:: FRAGMENTO DEL TEXTO ::
──────────
El hombre envidiado, la envidia
del pene, un robot. Esos seres desalmados, que no damos muestras de vulnerabilidad
y que, sin embargo, Almodóvar dixit, volvemos locas a las mujeres. El amor, el
omnipotente amor, el opio de las mujeres en el que Laura se bañó, el que comió
y bebió. Sálvame Deluxe.
Ella haciendo merengues y el marido repasando las cuentas. A mí nunca se
me han dado bien los bizcochos, pero el gran problema es que nadie me ha
enseñado a zurcir ni yo he mostrado el más mínimo interés en hacerlo. Y es que,
me confieso, yo también he sido y sigo siendo a veces, un robot con sentimientos
elementales, muy lejos, lejísimos del cyborg de Donna Haraway. Aunque también a
mí, como a la madre de Laura, con la que sin duda me habría encantado tomar un
largo café, los niños me cansan y me aburren. Difícilmente pues sería yo
portada de un Smoda dedicado a las nuevas paternidades. Ando, como ya lo hacía
Alessandra Kollontai, buscando a ese new man que esté a la altura de la “mujer
nueva”.
Ha habido algunas cosas del libro
de Laura Freixas que no me acaban de convencer. No he podido evitar ver en
ciertos pasajes un cierto aire de folletín – no me acabo de creer, por ejemplo,
que una mujer como la protagonista usara con su marido la expresión “hacer el
amor” en plena situación de reproches - ; pienso que la vivencia relatada está muy
sesgada por motivos socioeconómicos o, mejor dicho, de clase; tampoco me
convence, literariamente hablando, ese final apresurado, como de Thelma y
Louise en versión telefilm. Y tampoco creo yo, políticamente hablando, que la
solución pase por buscarse una Mercedes pagada, respetada, con
horarios y seguridad social. Recordemos, en cualquier caso, que el marido
de esta historia podía llegar a ganar hasta catorce o quince veces el salario
mínimo. No quiero ni pensar el mismo cautiverio viviendo al lado de un parado
de larga duración. Supongo que en este caso la esposa no se enamoraría de una
buhardilla ni tendría ocasión de encontrarse con admiradores finos y elegantes
en el AVE.
──────────
:: QUÉ HACER ::
• 1. Indica si cada afirmación coincide con el fragmento sobre el libro de Laura Freixas. Responde sí o no y cita literalmente las palabras decisivas. (a) Quien escribe sabe zurcir. (b) El marido de la historia podía llegar a ganar hasta catorce o quince veces el salario mínimo. (c) A quien escribe le convence el final del libro.
• 2. Prolonga el fragmento sobre el libro de Laura Freixas a partir de donde termina.

:: DATOS RECOPILADOS ::
──────────
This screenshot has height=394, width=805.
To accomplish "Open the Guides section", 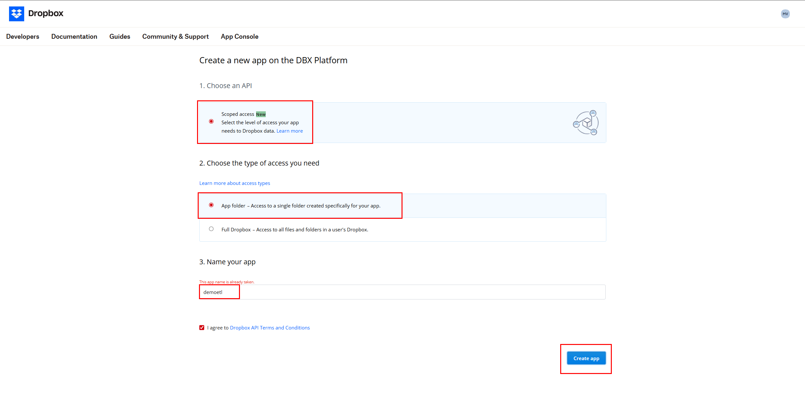I will click(x=120, y=36).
──────────
:: RESPUESTAS ::
• 1.
(a) No: "nadie me ha enseñado a zurcir ni yo he mostrado el más mínimo interés en hacerlo".
(b) Sí: "el marido de esta historia podía llegar a ganar hasta catorce o quince veces el salario mínimo".
(c) No: "tampoco me convence, literariamente hablando, ese final apresurado".

• 2.
Me parecen mucho más valientes,
rotundos literariamente hablando y jugosos desde todos los puntos de vista los
dos volúmenes de diarios publicados en los que Laura Freixas nos sacude con un
ejercicio de outing que no deja pies con cabeza. En cualquier caso, mis reparos
no son un obstáculo para que muchas mujeres se vean reflejadas en momentos, en
situaciones o en esa línea genérica de renuncia que supone, todavía hoy, ser
madre y que la autora nos muestra con la mirada crítica que otorga el género.
Una mirada que, entiendo, es inevitable en que quienes, como la autora,
tiene un más que probado compromiso feminista con la transformación de la
realidad. De ahí que su autobiografía, sin necesidad de subtítulo, no pudiera
tener otra perspectiva.
Me temo, sin embargo, que serán
pocos los hombres que se acerquen a este libro. Y no solo porque leemos menos,
y no solo porque leemos a menos escritoras, sino porque no se sentirán
interpelados por lo que Laura Freixas narra de forma tan sincera y, por lo
tanto, denuncia. Yo, como hombre que ha estado casado, que ha sido padre, y que
todavía anda tratando de superar al machista que lleva dentro, me he sentido
reflejado en muchos momentos en el prota masculino, ese Étienne al que, salvo
en una ocasión que no desvelaré, vemos comportarse más como una máquina que
como un ser humano. Un magnífico ejemplo de un hombre empresario de sí mismo,
tal y como el neoliberalismo, en perfecta alianza con el patriarcado que se
reinventa, nos vende como horizonte a los hombres y también a las mujeres del
siglo XXI. Todas y todos con un business plan y, a ser posible, con un previsor
plan de pensiones.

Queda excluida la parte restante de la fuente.